The obvious victims were high cost producers, especially shale producers in the US and Canada; however, the rate of fall in production due to the decline in oil prices was much slower than initially expected as shale producers pushed the life of existing oil wells and curbed new drilling activity, KAMCO added in its latest report.
The report said that OPEC crude closed the year at a price of US$ 53.3/b and Brent crude at US$55/b, the highest level in 18-months with a yearly gain of 70 percent and 50 percent, respectively.
Much of the aforementioned gains came during 2H-16 and especially during December-16 as both OPEC and non-OPEC producers committed to output cuts, a deal that was highly uncertain as per oil watchers.
More surprising was the adherence to the oil output cuts as seen from the headlines during January-17 with Saudi Arabia and Kuwait reducing their respective oil outputs by more than the committed quantities. Saudi Arabia's oil output fell to a 22-month low level of below 10 mb/d in January-17, while Kuwait's oil output fell to 2.707 mb/d as oil well maintenance coincided with output cut agreements.
The Kingdom also said that they would consider extending the production agreement beyond the six months as the pace of market rebalancing is expected to accelerate due to the agreement coupled with robust demand in the market. Meanwhile, the KAMCO report went on, the International Energy Agency (IEA) recently gave a contrarian view on the short term oil market in 2017. It said that oil prices are expected to fall later this year despite the OPEC agreement as US shale producers would pump more as a response to rising oil prices. According to the report, the average monthly OPEC crude price during December-16 increased by a strong 20 percent to US$ 51.67/b, the highest monthly average since July-15. The rise in Kuwait average crude price was even stronger at 21.5 percent and stood at US$ 51.13/b while Brent crude increased by 19.1 percent to reach an average price of USD 53.29/b during December-16.

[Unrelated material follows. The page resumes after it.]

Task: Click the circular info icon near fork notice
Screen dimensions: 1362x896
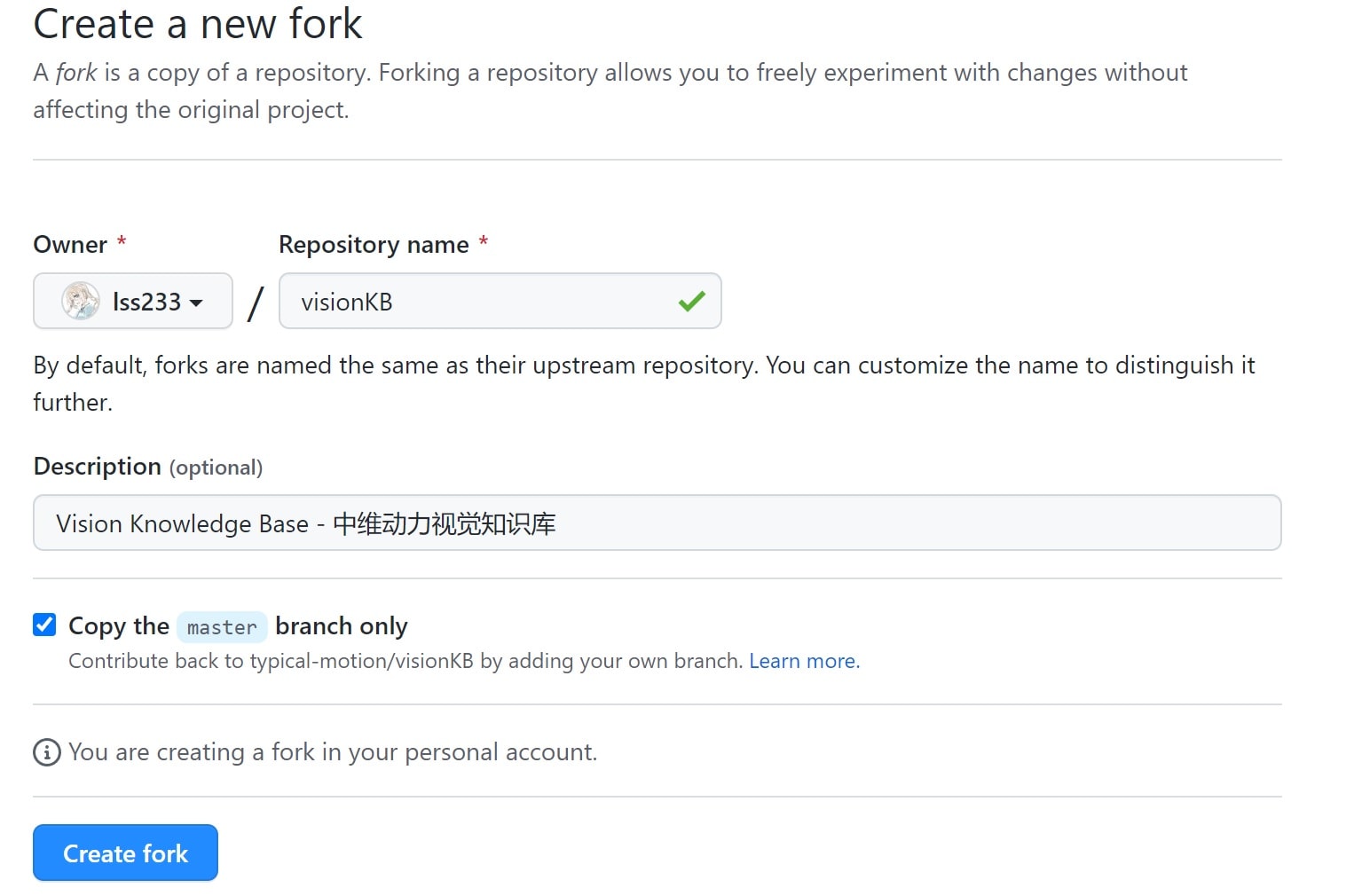Action: [46, 751]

In terms of oil production, 2016 witnessed an increase of 576 tb/d or 2.0 percent in its output from the current OPEC members (that excludes Indonesia but includes Gabon) to reach 33.1 mb/d in December-16. Indonesia was suspended from the group less than a year after the country joined OPEC as it did not agree to cut its production by 5 percent as required by the OPEC agreement. The increase for 2016 was primarily on the back of more than 1 mb/d increase in oil production from Iran followed by 260 tb/d increase in Libya and 230 tb/d increase in production by Saudi Arabia as compared to 2015. Iraq and UAE also added a combined 300 tb/d during 2016 as compared to 2015, KASMCO said.
On the other hand, the biggest decline was reported by Nigeria with its production down by 440 tb/d followed closely by 396 tb/d decline in Venezuela and 189 tb/d decline in Angola.